==== Text excerpt

Showing that $ \int_{10}^\infty \frac{e^x}{x^{1 + \frac{1}{x}} (e^x -1)}dx$ diverge

Question

Is it true that $ \displaystyle \int_{10}^\infty \cfrac{e^x}{x^{1 + \frac{1}{x}} (e^x -1)}dx$ diverge since $ \displaystyle \int_{10}^\infty \cfrac{e^x}{x^{1 + \frac{1}{x}} (e^x -1)}dx > \displaystyle \int_{10}^\infty \cfrac{e^x}{x^{1 + \frac{1}{x}}e^x }dx=\displaystyle \int_{10}^\infty \cfrac{1}{x^{1 + \frac{1}{x}} }dx$ and $\displaystyle \int_{10}^\infty \cfrac{1}{x^{1 + \frac{1}{x}} }dx$ diverges by $p$-test?

Answer 1

We have

$$\lim_{x\to+\infty}\Bigl((1+\frac{1}{x})\ln (x)-\ln (x)\Bigr)=0$$ then $$ x^{1+\frac{1}{x}} \sim x \; (x\to +\infty) $$

on the other hand $$e^x\sim (e^x-1) \; (x \to +\infty) $$

thus

$$f (x)\sim \frac {1}{x} \;(x\to+\infty) $$

so $$\int^{+\infty}f (x)dx \text { diverges} $$

========

From the forum thread on the divergence of the integral, reproduce verbatim the passage that begins at the words "Is it true that" and ends after the words "diverges by $p$-test?".

==== Supplied data

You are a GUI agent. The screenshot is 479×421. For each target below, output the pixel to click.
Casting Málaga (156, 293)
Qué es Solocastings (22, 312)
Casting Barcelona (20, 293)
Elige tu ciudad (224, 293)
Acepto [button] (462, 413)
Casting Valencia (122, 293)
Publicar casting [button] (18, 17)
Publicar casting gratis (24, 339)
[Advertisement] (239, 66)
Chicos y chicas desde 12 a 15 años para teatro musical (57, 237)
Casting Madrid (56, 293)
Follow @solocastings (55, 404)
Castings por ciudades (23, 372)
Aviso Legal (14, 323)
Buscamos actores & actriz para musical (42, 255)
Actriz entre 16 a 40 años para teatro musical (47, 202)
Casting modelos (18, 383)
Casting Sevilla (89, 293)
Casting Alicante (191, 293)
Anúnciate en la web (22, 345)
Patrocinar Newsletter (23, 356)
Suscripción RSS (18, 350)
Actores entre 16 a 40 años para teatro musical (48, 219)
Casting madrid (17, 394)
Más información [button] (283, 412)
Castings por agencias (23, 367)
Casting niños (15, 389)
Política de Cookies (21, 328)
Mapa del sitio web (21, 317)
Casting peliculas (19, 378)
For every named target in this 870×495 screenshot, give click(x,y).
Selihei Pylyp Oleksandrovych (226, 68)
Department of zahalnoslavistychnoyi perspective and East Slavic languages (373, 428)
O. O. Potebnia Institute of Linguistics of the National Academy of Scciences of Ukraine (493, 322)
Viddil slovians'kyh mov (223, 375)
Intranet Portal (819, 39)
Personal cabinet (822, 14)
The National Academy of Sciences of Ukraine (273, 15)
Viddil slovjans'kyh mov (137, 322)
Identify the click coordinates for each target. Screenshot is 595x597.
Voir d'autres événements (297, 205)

========
==== Supplied data

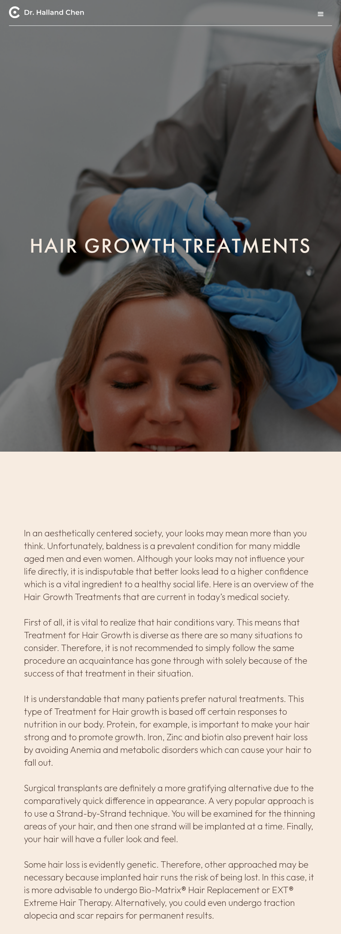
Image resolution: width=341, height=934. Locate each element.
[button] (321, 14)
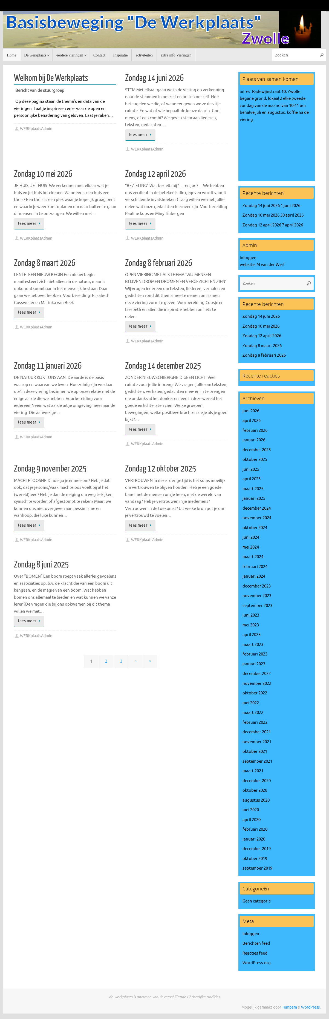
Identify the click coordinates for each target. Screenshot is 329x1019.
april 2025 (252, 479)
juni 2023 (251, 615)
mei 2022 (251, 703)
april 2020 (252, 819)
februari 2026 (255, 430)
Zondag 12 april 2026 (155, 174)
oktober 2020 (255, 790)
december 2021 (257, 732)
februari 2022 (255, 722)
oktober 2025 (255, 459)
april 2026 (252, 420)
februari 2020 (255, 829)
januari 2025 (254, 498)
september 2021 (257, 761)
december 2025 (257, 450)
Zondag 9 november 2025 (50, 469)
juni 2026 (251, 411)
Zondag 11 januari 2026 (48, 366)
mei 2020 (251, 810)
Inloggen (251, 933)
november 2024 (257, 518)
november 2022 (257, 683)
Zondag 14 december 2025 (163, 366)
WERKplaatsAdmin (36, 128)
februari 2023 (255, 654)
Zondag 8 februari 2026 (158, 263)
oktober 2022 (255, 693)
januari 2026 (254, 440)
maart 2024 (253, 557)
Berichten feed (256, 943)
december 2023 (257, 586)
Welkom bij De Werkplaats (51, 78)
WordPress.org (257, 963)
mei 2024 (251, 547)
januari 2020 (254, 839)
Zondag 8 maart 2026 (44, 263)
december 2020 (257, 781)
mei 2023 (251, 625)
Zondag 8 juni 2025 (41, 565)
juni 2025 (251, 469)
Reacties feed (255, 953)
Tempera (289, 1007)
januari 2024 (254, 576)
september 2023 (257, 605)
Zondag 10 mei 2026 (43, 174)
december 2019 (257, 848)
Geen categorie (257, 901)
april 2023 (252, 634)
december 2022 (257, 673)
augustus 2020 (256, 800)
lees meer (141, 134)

========
==== Supplied data

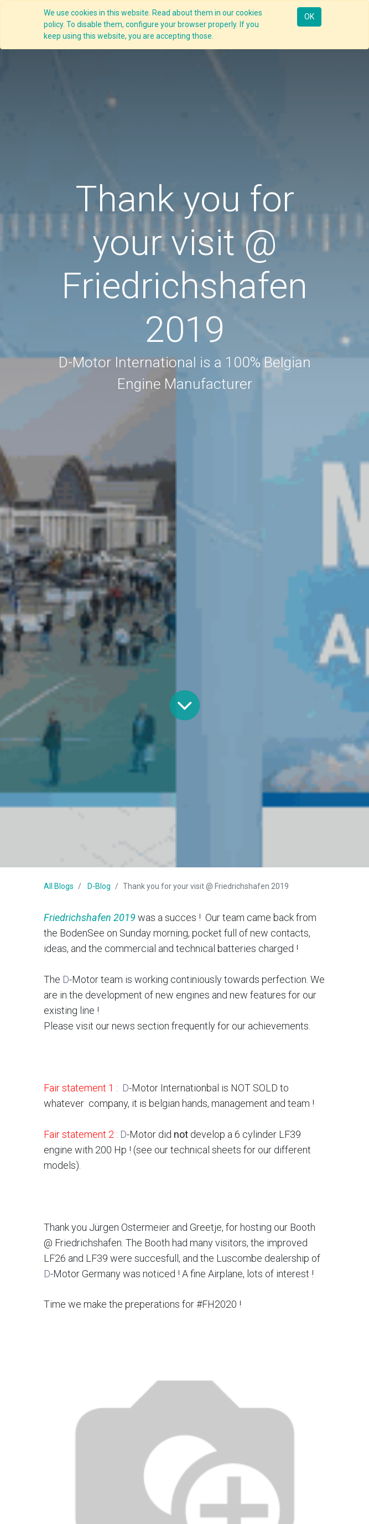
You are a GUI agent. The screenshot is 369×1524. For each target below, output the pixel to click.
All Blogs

========

*Task output*:
Is it true that $ \displaystyle \int_{10}^\infty \cfrac{e^x}{x^{1 + \frac{1}{x}} (e^x -1)}dx$ diverge since $ \displaystyle \int_{10}^\infty \cfrac{e^x}{x^{1 + \frac{1}{x}} (e^x -1)}dx > \displaystyle \int_{10}^\infty \cfrac{e^x}{x^{1 + \frac{1}{x}}e^x }dx=\displaystyle \int_{10}^\infty \cfrac{1}{x^{1 + \frac{1}{x}} }dx$ and $\displaystyle \int_{10}^\infty \cfrac{1}{x^{1 + \frac{1}{x}} }dx$ diverges by $p$-test?